When most people see the word Self-Discipline, they think of willpower, self-control, and self-restraint. If you’ve ever aimed to be self-disciplined about something, you likely obsessed over each action and decision, attacking the goal with vigor, zeal, and excitement. For example: You may have had a goal to eat better and lose weight. In the outset, you were counting calories, reading every nutrition label, and working out multiple times a week. After a while, you may have seen yourself losing momentum and not as productive as you hoped.
Adopt a System Mentality
This experience is common when the approach to achieve a goal is active control. Traditionally with self-discipline, all of the pressure and focus is on the person to execute. However, it is important to focus on the ultimate goal of self-discipline, which is to establish a mindset and actions that are turned toward and in alignment with your desired outcome. An effective way of achieving this goal is to adopt a system mentality.
A system mentality is following a series of predefined steps that align well with your goals and current position. The system must be easy to implement, easy to understand, appealing and easy to monitor. Using the prior example of eating better and losing weight, a system that could be created is one by which you identify exactly which meals work best for you, your budget, and your lifestyle. The meals would be easy to prepare and your grocery list would be the ingredients of these meals. You would ensure that the meals are highly appetizing as they would compete with old meal choices. You would also create a system for exercising, making forms of physical activity that you enjoy most as your primary options.

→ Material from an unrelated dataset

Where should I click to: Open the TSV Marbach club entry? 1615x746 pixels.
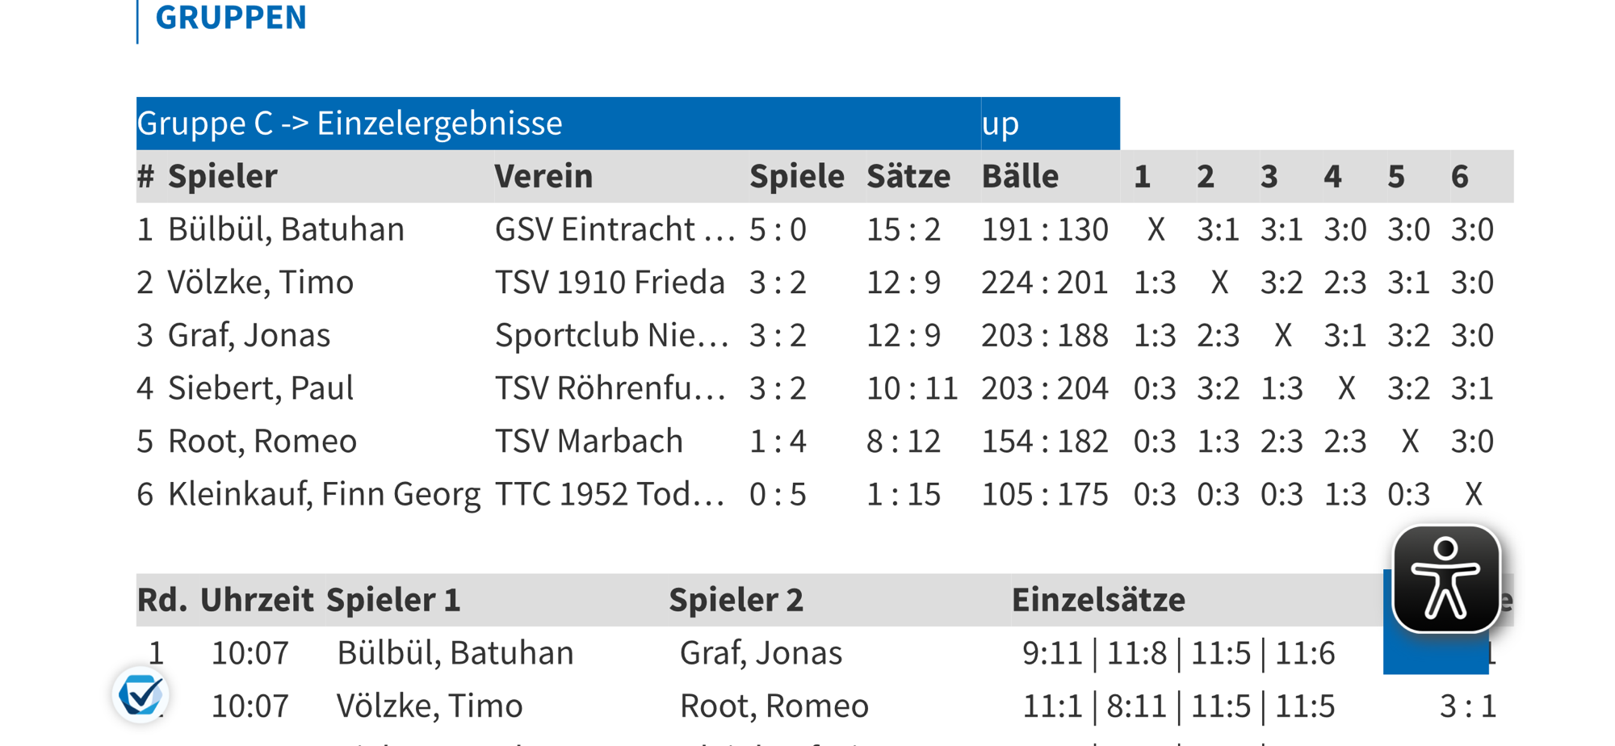589,442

Every new option would need to weigh equally in appeal as the old, if not more. This would foster positive reinforcement and spark our human instinct of gravitating to things that are easy and novel.
Creating the System
Consider these questions when creating your system:
- Evaluation: Where am I now? What would I like to achieve? What resources are readily available to me? What else do I need to begin the process?
- Analysis: What behaviors or objects would I like to remove? How did those behaviors or objects make me feel? What are the replacement behaviors or objects? Will these behaviors or objects brings similar results or better? What are the easiest changes I can make that are compatible with where I am now and my available resources?
- Implementation: What days and times will I implement these changes? When will I gather the necessary resources?
- Monitoring: Are the replacement behaviors or objects yielding my desired results? Is the system in alignment with my lifestyle and budget? Am I meeting my productivity goals? What do I need to add or refine to achieve my desired results?
Any system you create will generate feedback. If you determine that the system needs to be modified, be careful to go back through your system to fix it. Identify the steps that need to change and make the necessary changes. Making these changes quickly will promote positive results and boost your confidence.
Once you’ve created your system, you must commit to using it. A recommendation is that you evaluate your sources of motivation to ensure that they would compel you to act even when your emotions urge otherwise. Write your motivators down and place them in visible places as daily reminders to be committed to your system.